The House voted last month to add $4 billion to the granddaddy of America's domestic nutrition programs for the poor: the Food Stamp Program.
The measure, part of the farm bill that passed by a vote of 231-191 on July 27, also would ease the program's eligibility rules and increase food stamp benefits.
Anti-hunger advocates are pleased with many of the changes to the program, which provides about $33 billion a year in assistance.
"These investments represent real progress in addressing hunger in the U.S.," the Food Research and Action Center (FRAC), an anti-hunger advocacy group, said after the bill passed.
But Jeffrey M. Jones, a research fellow at the Hoover Institution, a conservative-leaning think tank, said now is not the time for the government to cajole poor people into using a federal entitlement program.
"The drive to reduce entitlement spending while simultaneously expanding participation [in the Food Stamp Program] is tantamount to having two trains racing toward each other on the same track — catastrophic," Mr. Jones wrote in December.
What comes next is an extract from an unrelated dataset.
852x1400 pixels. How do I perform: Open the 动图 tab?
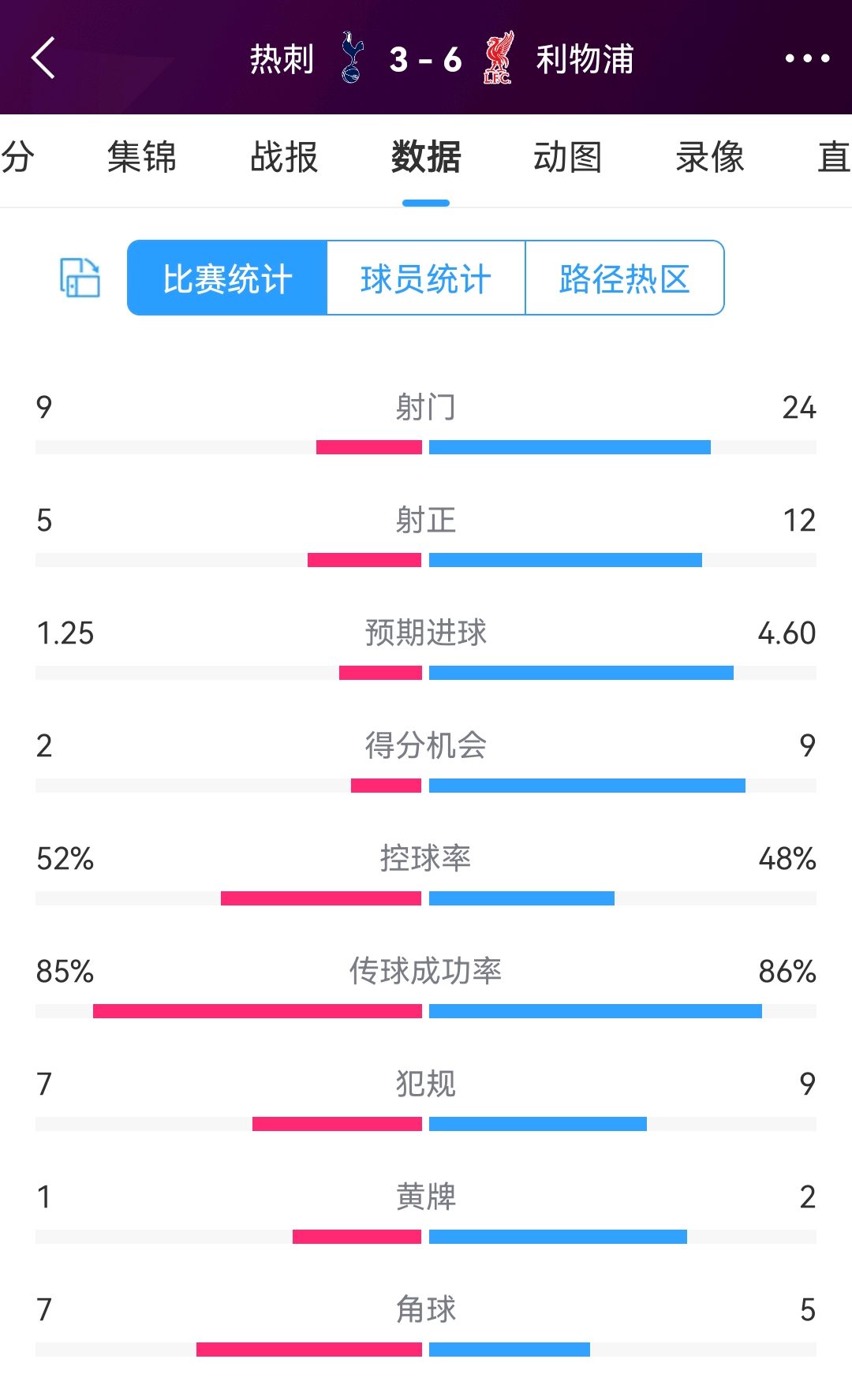tap(568, 158)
"It's one thing to offer a program to people in need," said Chris Edwards, a tax-policy analyst at the libertarian Cato Institute. "But I don't think we should be beating them over the head with a bat, saying you've got to take federal welfare. I mean, c'mon. My taxpayer money is being used to encourage people to cost me even more tax money? I have a problem with that."
High hassle, low value
As of 2005, 35 percent of eligible low-income households did not use food stamps, according to the U.S. Department of Agriculture (USDA), which administers the program.